* _Dataset entries_
--*--

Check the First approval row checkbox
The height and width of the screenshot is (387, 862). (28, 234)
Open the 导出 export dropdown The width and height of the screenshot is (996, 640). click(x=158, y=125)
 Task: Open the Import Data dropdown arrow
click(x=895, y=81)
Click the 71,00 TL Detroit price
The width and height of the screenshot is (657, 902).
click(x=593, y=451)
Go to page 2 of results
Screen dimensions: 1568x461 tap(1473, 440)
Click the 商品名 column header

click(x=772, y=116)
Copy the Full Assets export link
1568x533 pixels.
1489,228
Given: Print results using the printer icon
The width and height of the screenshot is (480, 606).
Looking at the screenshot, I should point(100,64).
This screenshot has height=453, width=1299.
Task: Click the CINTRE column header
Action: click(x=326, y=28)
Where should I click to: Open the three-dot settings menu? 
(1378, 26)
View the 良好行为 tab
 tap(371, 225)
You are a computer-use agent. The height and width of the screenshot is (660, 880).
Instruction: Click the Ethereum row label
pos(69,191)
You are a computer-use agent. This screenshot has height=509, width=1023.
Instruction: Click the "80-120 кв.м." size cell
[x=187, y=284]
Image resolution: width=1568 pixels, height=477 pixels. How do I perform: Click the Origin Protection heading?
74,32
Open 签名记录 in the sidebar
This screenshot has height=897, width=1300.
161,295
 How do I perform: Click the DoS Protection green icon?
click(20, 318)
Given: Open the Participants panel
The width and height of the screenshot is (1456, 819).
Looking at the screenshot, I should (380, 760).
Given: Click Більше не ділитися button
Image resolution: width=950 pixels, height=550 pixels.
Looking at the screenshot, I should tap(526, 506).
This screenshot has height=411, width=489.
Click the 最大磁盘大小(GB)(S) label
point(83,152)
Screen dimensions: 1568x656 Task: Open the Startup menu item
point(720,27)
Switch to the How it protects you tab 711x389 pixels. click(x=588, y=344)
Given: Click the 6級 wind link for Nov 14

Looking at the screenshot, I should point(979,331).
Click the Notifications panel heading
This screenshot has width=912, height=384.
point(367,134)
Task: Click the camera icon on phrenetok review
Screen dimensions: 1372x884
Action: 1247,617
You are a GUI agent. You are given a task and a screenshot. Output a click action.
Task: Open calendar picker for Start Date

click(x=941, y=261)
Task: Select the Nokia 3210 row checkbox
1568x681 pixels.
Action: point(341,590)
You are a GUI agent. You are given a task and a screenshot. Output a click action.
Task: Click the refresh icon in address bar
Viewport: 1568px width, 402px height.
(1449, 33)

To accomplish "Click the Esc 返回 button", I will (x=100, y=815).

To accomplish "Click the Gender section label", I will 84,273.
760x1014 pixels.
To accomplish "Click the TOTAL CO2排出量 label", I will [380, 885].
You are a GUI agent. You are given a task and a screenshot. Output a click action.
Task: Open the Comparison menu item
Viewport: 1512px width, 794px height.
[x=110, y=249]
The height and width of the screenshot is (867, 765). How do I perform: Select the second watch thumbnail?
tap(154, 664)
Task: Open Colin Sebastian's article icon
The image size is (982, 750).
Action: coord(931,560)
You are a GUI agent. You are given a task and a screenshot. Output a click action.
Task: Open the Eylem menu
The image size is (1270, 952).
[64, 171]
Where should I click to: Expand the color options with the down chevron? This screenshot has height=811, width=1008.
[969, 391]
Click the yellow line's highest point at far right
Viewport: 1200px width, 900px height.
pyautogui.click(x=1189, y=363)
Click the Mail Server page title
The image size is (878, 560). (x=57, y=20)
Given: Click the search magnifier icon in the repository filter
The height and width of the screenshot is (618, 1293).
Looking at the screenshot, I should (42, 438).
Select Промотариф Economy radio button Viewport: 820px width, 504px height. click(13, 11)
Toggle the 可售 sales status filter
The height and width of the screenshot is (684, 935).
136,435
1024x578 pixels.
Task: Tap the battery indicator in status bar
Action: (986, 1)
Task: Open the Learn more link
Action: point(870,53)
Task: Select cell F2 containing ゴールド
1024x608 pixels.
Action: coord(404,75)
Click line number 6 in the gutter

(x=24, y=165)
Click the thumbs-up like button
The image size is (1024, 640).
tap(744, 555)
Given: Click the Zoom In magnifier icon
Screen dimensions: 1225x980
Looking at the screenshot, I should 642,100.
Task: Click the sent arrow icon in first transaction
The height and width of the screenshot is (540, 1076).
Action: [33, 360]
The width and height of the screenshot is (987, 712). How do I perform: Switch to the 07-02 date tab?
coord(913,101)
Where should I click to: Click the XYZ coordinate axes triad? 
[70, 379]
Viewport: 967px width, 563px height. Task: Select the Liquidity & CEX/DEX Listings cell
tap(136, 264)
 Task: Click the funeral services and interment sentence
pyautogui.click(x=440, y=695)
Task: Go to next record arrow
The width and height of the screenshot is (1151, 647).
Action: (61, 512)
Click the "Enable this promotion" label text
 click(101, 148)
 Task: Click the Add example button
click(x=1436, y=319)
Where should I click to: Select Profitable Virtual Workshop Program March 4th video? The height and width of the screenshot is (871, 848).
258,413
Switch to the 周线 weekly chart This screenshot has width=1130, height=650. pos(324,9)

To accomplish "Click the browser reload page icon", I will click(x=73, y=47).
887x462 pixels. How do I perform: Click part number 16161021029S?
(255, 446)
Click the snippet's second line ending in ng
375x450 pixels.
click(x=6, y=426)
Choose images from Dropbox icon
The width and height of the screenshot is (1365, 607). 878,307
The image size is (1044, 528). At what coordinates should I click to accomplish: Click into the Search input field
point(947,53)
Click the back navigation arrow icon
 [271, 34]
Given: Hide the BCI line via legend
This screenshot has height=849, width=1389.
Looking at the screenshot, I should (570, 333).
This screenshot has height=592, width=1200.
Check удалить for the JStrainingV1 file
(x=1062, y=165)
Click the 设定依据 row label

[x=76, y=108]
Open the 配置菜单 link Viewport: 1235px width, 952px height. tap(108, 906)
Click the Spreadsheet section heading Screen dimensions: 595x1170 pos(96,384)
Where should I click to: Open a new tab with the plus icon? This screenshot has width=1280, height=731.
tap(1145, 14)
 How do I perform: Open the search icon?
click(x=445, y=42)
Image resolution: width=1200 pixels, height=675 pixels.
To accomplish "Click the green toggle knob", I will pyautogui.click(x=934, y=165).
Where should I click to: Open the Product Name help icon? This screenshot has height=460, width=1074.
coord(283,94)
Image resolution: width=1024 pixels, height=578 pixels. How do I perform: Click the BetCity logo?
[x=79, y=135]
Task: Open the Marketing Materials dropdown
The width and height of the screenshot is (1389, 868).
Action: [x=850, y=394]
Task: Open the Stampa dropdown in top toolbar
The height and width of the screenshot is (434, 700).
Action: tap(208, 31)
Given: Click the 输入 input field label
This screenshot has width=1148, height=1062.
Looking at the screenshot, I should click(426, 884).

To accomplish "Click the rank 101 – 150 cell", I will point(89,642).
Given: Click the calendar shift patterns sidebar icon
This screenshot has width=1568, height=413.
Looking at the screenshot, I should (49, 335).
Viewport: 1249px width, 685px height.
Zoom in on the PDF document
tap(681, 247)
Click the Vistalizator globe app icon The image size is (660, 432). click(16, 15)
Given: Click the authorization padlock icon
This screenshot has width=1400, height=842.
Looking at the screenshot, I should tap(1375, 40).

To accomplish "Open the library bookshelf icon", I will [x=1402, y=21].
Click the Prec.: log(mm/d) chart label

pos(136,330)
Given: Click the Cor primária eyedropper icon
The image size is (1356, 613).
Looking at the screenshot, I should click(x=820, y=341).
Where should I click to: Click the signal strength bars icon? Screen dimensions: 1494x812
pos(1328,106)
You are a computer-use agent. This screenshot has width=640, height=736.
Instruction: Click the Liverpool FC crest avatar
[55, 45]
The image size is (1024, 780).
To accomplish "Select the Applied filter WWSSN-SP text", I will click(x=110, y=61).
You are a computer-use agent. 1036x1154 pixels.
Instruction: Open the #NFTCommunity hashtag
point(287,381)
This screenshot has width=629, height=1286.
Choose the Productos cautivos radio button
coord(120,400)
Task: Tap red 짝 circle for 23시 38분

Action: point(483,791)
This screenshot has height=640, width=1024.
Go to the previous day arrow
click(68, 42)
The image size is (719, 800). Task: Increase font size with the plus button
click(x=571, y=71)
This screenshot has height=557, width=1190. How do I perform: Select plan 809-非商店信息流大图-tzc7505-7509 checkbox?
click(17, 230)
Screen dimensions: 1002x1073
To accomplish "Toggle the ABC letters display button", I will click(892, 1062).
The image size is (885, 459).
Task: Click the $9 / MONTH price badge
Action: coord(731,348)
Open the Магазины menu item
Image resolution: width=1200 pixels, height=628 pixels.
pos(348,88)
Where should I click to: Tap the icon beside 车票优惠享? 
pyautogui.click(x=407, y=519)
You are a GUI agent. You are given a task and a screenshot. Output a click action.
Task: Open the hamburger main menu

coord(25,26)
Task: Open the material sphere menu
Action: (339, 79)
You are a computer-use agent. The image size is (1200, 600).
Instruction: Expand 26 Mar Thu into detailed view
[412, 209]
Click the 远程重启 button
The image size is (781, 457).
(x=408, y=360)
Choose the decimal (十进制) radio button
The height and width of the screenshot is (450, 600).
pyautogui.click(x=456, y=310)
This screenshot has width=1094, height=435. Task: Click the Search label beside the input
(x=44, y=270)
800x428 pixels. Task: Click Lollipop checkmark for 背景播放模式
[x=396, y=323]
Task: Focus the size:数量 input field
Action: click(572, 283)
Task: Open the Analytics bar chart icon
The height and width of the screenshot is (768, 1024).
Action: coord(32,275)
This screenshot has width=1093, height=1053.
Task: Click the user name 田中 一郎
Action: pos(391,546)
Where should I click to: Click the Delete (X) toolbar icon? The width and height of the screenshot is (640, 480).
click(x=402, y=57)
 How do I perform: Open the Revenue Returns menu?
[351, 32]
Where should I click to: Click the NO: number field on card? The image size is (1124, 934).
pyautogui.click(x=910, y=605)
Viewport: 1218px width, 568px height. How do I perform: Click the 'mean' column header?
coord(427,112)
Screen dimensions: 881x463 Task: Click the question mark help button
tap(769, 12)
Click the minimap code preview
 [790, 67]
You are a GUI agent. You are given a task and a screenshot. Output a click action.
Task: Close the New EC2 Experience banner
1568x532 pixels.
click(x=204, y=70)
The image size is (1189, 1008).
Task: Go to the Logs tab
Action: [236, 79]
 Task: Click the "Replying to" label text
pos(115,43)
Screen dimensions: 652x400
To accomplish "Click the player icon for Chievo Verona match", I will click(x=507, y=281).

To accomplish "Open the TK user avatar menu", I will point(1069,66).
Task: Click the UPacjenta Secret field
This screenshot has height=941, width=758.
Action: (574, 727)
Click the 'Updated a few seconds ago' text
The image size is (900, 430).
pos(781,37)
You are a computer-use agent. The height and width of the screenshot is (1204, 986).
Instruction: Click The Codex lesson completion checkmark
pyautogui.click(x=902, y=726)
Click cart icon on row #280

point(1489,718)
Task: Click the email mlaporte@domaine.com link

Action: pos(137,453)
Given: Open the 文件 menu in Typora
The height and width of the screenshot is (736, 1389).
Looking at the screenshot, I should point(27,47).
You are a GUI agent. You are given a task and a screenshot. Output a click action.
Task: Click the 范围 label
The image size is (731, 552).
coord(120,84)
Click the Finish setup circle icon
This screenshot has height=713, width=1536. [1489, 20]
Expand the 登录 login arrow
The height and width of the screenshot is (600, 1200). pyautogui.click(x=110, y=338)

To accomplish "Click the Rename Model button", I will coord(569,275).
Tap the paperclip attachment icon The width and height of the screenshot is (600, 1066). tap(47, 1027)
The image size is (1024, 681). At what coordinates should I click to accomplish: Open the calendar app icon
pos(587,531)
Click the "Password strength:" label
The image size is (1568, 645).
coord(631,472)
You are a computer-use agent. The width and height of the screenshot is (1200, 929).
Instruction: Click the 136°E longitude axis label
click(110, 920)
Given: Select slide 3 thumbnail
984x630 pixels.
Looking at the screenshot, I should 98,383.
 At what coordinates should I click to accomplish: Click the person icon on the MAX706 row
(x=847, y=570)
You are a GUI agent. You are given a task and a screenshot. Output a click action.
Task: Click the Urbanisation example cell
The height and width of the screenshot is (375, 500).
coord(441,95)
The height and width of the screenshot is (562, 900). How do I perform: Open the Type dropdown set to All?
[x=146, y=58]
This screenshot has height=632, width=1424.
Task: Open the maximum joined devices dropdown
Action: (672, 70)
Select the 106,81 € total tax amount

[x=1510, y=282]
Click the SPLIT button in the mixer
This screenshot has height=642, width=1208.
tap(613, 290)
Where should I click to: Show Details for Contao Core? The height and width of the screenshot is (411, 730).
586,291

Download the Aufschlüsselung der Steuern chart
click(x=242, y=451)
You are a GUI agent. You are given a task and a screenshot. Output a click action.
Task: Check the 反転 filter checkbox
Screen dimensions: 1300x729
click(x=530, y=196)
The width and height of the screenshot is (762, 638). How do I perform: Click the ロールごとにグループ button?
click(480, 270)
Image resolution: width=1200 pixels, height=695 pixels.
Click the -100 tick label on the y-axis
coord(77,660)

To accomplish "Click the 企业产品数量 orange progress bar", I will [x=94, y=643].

--*--

* _Exercise description_
Could you find every line in the records above that has the string "magnifier" and copy it?

* _Reply to the exercise_
Given: Click the search magnifier icon in the repository filter
Given: Click the Zoom In magnifier icon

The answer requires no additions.